Aufgabenstellung
Schreiben Sie den Text über Handy-Regeln an Schulen von "Am Reutlinger Albert-Einstein-Gymnasium" bis "oder anderes tun." erneut ab und ersetzen Sie dabei "Mobiltelefon" durch "Smartphone".

Textauszug

Foto: Tobias Hase/dpa

Diesem Treiben könnte lediglich ein generelles Handy-Verbot Einhalt gebieten. Doch ein solches wird von Schopper mitnichten angestrebt. Vielmehr geht es dem Kultus-Ressort darum, dass in intensivem Lehrer-Eltern-Austausch verbindliche Nutzungsregeln aufgestellt und den spezifischen Bedürfnissen einer Schulgemeinschaft angepasst werden.

Am Reutlinger Albert-Einstein-Gymnasium (AEG) war und ist genau dies der Fall. Hier haben sich Pädagogen, Eltern und sogar mit Schüler zusammengesetzt und eine verbindliche Vereinbarung getroffen: eine Beschränkung, jedoch kein grundsätzliches Verbot. Denn Letzteres, so die Mehrheitsmeinung, wäre weniger zielführend. Verleiten Verbote doch eher zu Übertretungen als zeitlich limitierte Nutzungszugeständnisse. Mal ganz davon abgesehen, dass Handy-Verbote ausschließlich auf schulischem Terrain greifen. Wer das Gelände beispielsweise in der Pause verlässt, kann sein Mobiltelefon natürlich trotzdem zücken und damit zocken oder anderes tun.

»Insel-Verbote« scheinen ein bissle weltfremd

Vor diesem Hintergrund scheinen General-Verbote tatsächlich ein bissle weltfremd. Und das umso mehr als, wie Lehrer Christoph Rabe sagt, »elektronische Endgeräte aus dem Alltag doch gar nicht mehr wegzudenken sind« - selbst wenn sie mitunter missbräuchlich oder gesetzeswidrig eingesetzt werden. Was am AEG indes absoluten Seltenheitswert habe. Rabe sowie seine beiden Kolleginnen Anne Fehling und Maria Hofgärtner können sich diesbezüglich an keinen einzigen kriminellen Verstoß entsinnen. Wenn überhaupt, dann muss ein solcher in ferneren Vergangenheiten stattgefunden haben. »Uns ist da nichts bekannt.«

Die drei Pädagogen haben am AEG federführend die Einführung einer neuen Nutzungsordnung vorangetrieben. Diese schreibt den allgemeinen digitalen Umgang im täglichen Miteinander fest, zitiert rechtsverbindliche Paragrafen aus dem Strafgesetzbuch und listet außerdem schulspezifische Besonderheiten.

Intensive Diskussionen in der Schul- und Gesamtlehrerkonferenz

Was Letztere betrifft, können sie als das Herzstück der Vereinbarung bezeichnet werden: weil sie alltagspraktisch sind. So dürfen elektronische Endgeräte prinzipiell von jedermann ins AEG mitgebracht werden, müssen aber - Ausnahmen gibt es für die Oberstufe - innerhalb der Unterrichtszeiten stumm geschaltet sein. Lediglich während der großen Pausen und der individuellen Mittagspausen ist eine auf Mensa und Schulhof beschränkte Handy-Nutzung gestattet. Und: Das Erstellen und Verbreiten von Bildern, Videos und Audio-Dateien kategorisch strikt verboten.

Auflistung
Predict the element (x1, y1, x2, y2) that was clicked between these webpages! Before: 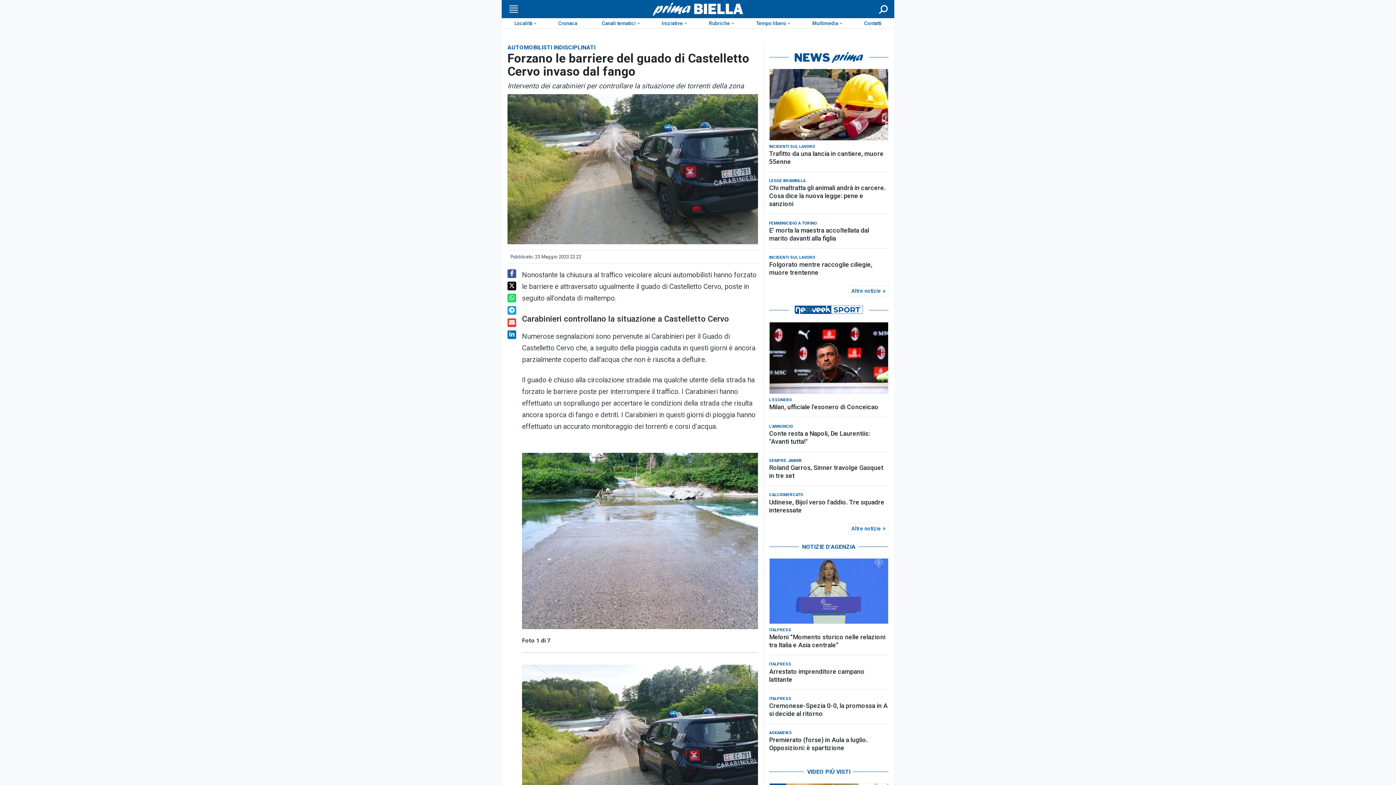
---
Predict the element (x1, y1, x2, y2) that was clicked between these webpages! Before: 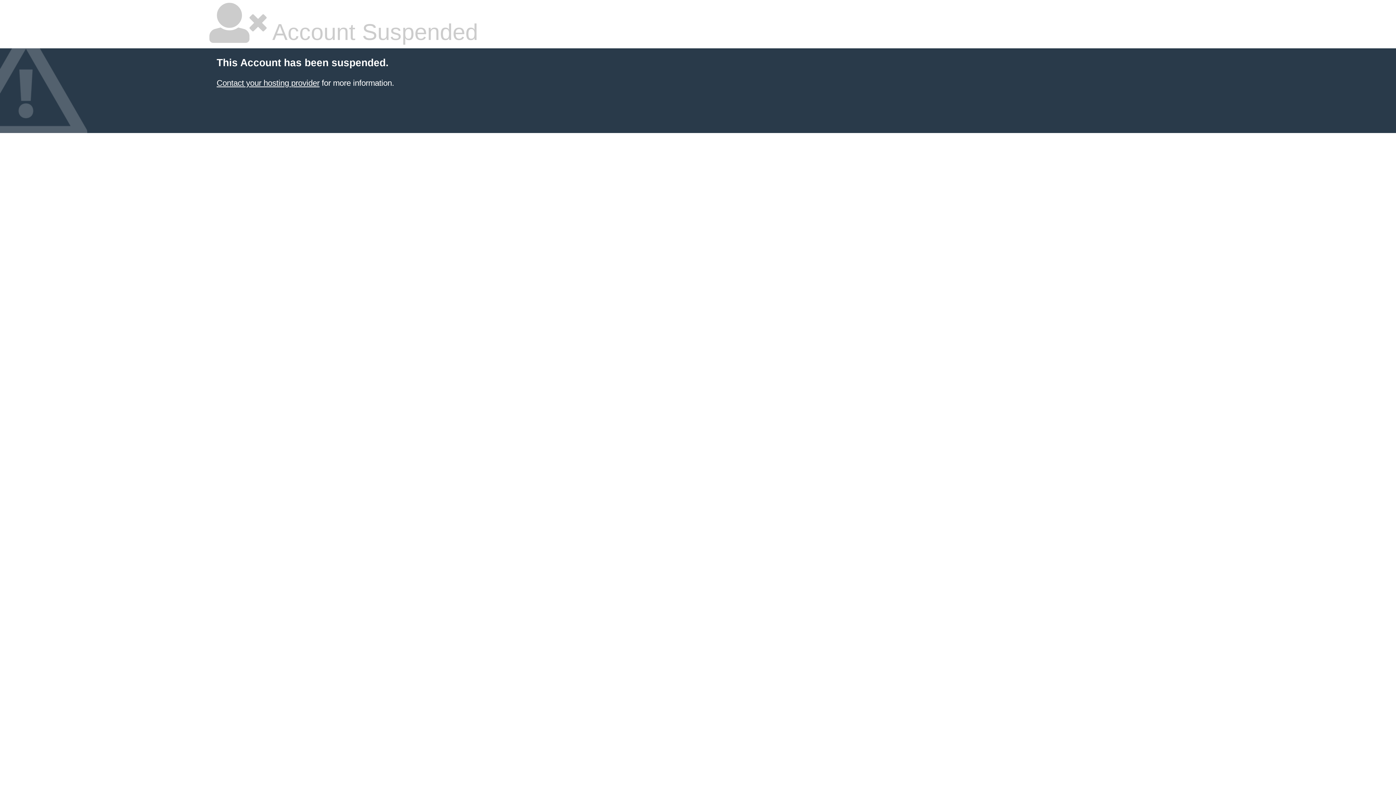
==
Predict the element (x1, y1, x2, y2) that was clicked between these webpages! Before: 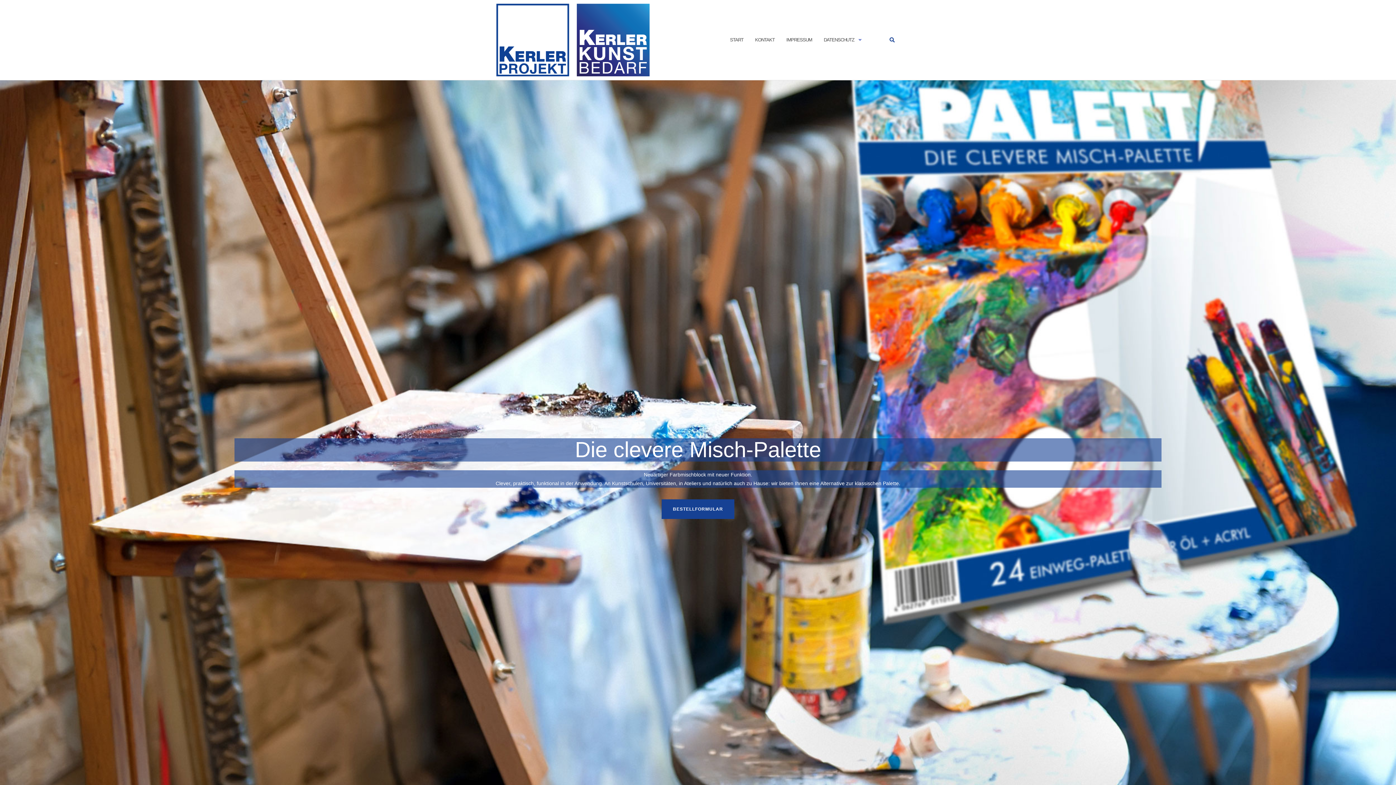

Ergebnis
Am Reutlinger Albert-Einstein-Gymnasium (AEG) war und ist genau dies der Fall. Hier haben sich Pädagogen, Eltern und sogar mit Schüler zusammengesetzt und eine verbindliche Vereinbarung getroffen: eine Beschränkung, jedoch kein grundsätzliches Verbot. Denn Letzteres, so die Mehrheitsmeinung, wäre weniger zielführend. Verleiten Verbote doch eher zu Übertretungen als zeitlich limitierte Nutzungszugeständnisse. Mal ganz davon abgesehen, dass Handy-Verbote ausschließlich auf schulischem Terrain greifen. Wer das Gelände beispielsweise in der Pause verlässt, kann sein Smartphone natürlich trotzdem zücken und damit zocken oder anderes tun.